In [None]:
# A bit of setup
import numpy as np
import matplotlib.pyplot as plt
from matplotlib.colors import ListedColormap

%matplotlib inline
plt.rcParams['figure.figsize'] = (10.0, 8.0) # set default size of plots
plt.rcParams['image.interpolation'] = 'nearest'
plt.rcParams['image.cmap'] = 'gray'

# Create color maps
cmap_list = ['orange', 'cyan', 'cornflowerblue']
cmap_bold = ['darkorange', 'c', 'darkblue']
cmap_light = ListedColormap(cmap_list)

# for auto-reloading external modules
# see http://stackoverflow.com/questions/1907993/autoreload-of-modules-in-ipython
%load_ext autoreload
%autoreload 2

# Let's make some data

We want a problem that is not linearly separable to show how poorly a linear classification would work here.

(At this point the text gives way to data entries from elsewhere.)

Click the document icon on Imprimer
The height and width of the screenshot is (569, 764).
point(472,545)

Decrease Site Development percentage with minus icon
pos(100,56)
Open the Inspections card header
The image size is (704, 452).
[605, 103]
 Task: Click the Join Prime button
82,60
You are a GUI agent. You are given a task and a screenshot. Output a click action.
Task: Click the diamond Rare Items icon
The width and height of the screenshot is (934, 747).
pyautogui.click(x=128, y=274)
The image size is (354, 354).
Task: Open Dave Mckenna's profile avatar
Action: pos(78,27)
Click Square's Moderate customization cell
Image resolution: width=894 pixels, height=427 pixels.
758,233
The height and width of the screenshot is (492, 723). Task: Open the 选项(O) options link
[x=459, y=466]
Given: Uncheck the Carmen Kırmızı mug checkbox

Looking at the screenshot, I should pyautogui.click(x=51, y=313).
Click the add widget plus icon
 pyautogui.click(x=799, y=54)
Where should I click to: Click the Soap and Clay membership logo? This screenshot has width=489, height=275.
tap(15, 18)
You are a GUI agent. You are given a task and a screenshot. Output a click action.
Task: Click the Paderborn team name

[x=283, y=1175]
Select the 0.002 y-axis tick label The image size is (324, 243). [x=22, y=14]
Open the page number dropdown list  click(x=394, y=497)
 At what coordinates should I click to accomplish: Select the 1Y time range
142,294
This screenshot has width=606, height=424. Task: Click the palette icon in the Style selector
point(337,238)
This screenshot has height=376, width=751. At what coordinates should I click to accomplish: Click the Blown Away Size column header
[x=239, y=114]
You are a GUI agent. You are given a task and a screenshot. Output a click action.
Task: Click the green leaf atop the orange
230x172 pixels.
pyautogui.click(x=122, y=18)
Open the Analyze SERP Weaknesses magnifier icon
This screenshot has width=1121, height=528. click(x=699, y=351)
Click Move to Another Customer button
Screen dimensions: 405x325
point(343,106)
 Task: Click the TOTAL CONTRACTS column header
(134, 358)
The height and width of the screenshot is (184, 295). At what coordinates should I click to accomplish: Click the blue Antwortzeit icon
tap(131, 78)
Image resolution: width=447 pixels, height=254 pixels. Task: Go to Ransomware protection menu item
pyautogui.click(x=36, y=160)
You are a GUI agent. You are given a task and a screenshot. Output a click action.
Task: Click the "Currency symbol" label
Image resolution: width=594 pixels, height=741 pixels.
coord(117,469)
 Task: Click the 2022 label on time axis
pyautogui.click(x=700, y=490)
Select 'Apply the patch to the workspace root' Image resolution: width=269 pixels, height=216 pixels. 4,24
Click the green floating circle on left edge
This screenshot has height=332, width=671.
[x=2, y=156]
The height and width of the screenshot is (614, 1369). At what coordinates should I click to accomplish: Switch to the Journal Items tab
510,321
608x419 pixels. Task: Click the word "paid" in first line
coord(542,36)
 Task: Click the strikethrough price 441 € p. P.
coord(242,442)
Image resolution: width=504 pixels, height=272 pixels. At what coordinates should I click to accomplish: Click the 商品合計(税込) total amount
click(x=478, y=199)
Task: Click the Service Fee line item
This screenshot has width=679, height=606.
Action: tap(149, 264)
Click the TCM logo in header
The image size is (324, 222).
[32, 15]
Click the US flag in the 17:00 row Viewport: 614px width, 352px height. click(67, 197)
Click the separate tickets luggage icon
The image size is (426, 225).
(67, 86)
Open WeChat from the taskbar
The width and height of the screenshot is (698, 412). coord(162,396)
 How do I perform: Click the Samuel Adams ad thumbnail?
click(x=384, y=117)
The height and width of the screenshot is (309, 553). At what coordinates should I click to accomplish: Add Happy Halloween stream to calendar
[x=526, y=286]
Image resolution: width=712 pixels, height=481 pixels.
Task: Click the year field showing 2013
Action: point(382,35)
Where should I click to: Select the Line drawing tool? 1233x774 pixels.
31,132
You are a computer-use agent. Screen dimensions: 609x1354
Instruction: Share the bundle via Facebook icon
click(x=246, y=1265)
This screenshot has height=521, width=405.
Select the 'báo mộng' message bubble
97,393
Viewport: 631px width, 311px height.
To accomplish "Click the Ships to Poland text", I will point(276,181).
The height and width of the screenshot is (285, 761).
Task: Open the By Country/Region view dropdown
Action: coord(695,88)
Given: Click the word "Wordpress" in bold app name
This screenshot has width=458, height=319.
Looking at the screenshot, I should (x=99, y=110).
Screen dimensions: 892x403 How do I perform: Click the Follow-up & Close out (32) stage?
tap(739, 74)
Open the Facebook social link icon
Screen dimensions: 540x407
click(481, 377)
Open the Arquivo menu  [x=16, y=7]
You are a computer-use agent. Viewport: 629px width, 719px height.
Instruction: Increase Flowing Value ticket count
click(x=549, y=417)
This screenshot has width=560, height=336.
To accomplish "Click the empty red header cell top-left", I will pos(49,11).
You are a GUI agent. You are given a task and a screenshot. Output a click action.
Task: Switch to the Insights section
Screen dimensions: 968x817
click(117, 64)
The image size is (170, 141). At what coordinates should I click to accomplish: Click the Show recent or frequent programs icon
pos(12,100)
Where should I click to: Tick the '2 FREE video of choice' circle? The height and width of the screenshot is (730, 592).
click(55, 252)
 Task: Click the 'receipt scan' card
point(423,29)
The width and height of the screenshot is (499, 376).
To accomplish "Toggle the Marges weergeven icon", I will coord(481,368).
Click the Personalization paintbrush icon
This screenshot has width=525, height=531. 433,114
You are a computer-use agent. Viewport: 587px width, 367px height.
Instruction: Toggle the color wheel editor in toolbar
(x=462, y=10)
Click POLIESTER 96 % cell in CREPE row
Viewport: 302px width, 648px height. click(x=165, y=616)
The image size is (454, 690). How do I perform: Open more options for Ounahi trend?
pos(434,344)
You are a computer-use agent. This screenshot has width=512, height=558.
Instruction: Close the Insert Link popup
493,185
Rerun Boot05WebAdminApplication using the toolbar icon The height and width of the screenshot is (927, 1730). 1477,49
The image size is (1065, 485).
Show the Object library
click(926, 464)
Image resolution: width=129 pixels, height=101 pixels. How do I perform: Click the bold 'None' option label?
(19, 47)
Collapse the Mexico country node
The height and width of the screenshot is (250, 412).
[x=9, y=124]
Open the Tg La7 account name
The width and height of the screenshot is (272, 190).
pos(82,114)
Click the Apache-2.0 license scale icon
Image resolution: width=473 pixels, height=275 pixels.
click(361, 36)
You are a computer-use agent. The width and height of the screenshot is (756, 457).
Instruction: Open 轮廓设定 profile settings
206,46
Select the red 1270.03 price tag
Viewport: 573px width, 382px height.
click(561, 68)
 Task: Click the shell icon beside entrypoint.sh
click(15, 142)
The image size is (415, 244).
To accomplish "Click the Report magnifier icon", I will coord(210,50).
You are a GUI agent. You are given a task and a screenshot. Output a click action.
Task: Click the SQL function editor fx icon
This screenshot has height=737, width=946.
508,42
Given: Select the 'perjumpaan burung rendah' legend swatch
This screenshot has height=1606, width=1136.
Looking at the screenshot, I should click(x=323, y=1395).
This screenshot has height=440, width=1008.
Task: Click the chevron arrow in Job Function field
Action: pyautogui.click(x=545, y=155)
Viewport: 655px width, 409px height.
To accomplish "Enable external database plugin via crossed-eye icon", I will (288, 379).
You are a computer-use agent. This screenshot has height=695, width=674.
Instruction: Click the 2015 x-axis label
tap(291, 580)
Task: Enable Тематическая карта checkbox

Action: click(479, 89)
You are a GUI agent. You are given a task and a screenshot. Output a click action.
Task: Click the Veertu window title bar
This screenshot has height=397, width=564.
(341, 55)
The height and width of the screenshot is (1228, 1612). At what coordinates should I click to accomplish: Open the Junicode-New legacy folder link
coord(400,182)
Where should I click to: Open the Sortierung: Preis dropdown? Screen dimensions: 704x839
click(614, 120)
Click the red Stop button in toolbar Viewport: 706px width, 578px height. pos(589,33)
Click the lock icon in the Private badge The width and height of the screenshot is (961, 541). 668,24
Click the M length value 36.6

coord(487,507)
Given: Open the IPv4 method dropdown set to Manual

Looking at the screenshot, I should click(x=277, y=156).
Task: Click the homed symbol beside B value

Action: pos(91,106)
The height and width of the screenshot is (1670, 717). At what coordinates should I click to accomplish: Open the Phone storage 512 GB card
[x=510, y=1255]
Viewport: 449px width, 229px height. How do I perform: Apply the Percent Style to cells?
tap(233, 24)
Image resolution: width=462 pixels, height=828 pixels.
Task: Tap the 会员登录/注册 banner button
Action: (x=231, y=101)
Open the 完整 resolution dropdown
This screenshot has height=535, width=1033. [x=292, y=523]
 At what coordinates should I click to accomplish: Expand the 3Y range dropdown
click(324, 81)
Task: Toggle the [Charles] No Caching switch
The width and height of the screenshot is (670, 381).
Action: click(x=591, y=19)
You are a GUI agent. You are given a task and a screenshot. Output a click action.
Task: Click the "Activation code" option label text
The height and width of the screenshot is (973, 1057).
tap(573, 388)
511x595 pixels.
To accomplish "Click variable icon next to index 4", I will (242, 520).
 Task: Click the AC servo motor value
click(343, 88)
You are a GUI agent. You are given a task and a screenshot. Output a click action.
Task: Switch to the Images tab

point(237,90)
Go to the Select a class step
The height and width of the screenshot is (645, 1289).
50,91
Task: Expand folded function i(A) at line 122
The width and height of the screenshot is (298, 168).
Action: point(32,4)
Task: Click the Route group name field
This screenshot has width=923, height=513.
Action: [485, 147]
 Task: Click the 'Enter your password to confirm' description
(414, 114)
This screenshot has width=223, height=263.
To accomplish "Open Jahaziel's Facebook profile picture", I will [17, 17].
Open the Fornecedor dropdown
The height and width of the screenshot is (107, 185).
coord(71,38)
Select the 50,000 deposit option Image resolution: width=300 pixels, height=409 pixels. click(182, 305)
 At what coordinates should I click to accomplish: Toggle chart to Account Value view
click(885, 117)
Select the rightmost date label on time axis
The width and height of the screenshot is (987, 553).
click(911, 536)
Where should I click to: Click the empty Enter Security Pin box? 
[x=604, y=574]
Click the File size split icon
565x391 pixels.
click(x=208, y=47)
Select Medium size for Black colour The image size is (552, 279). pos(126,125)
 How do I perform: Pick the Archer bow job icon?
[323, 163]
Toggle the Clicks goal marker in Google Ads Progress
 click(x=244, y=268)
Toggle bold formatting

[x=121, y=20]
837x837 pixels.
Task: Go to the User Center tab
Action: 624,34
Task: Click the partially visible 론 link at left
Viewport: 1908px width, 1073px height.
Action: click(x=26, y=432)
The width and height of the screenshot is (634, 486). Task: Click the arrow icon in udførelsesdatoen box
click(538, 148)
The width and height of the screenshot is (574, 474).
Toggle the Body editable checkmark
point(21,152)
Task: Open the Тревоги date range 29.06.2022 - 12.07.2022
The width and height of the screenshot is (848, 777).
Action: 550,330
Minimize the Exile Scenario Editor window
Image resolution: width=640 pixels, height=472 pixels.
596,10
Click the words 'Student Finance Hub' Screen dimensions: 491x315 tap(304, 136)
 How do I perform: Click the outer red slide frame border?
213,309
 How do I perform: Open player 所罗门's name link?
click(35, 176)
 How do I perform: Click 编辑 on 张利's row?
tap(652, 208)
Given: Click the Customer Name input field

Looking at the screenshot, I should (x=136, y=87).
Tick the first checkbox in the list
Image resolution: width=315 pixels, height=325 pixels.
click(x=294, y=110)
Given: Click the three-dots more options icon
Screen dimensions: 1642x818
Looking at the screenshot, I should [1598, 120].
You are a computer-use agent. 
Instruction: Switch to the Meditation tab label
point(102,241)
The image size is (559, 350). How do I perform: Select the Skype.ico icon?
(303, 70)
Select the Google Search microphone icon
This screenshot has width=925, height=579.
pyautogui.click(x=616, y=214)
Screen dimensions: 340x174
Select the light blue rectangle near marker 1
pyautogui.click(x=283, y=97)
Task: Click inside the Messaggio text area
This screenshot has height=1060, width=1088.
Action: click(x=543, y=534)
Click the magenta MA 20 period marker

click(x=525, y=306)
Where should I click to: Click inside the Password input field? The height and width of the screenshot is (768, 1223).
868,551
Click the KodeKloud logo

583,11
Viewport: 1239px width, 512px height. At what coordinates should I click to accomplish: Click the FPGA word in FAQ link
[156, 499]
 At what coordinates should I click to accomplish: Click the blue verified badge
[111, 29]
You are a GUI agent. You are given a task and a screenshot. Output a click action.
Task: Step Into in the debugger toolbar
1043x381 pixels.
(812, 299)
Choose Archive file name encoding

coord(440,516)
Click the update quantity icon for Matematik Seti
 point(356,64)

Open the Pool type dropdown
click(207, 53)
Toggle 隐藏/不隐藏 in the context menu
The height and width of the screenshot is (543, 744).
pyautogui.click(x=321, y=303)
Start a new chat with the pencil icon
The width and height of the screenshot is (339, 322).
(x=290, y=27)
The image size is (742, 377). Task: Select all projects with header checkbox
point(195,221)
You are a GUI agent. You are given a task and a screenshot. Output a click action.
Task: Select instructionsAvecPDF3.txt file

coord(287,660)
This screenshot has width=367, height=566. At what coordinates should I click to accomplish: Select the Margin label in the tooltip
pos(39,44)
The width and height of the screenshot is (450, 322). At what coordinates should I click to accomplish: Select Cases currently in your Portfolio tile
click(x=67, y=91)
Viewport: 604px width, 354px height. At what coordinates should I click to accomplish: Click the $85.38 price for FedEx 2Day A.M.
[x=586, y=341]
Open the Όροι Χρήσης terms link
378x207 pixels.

Note later that centering at zero is helpful for us.  We will make three classes, but you could add more or less if you wish by adjusting the variable K.  Feel free to add more dimensions, but it's harder to view beyond 2.

In [None]:
np.random.seed(10)

N = 150 # number of points per class
D = 2 # dimensionality
K = 3 # number of classes

X = np.zeros((N*K,D))
y = np.zeros(N*K, dtype='uint8')

easy = 0  #set this to 1/True to have an easier data sample to train on
slopeDiff = 0.0
offsetDiff = 0.3

min = -1
max = 1
if easy:
    min = -0.5
    max = 2
    
for j in range(K):
    ix = range(N*j,N*(j+1))
    r = np.linspace(0.0,1,N) # radius
    t = np.linspace(j*4,(j+1)*4,N) + np.random.randn(N)*0.2 # theta
    xx = r*np.sin(t)
    yy = r*np.cos(t)
    if easy:
        xx = np.linspace(0,1,N)
        yy = (0.5+0.5*slopeDiff*(j+1))*xx + np.random.randn(N)*(0.05+j*0.05) + j*offsetDiff
    
    X[ix] = np.c_[xx,yy]
    y[ix] = j

fig = plt.figure()
plt.scatter(X[:, 0], X[:, 1], c=y, s=40, cmap=plt.cm.Spectral)
plt.xlim([min,max])
plt.ylim([min,max])
#fig.savefig('spiral_raw.png')

# Train a neural network with one hidden layer

The linear classifier approach was fine, but it didn't correctly classify in more than ~50% of cases.  So we can ramp this up to a neural network.  We are still going to make linear functions of our input variables, $f(X) = W^TX+b$, but now we will use activation functions to introduce a non-linearity.  In this example we'll use "Rectified Linear Units", aka ReLU, as our activation function.  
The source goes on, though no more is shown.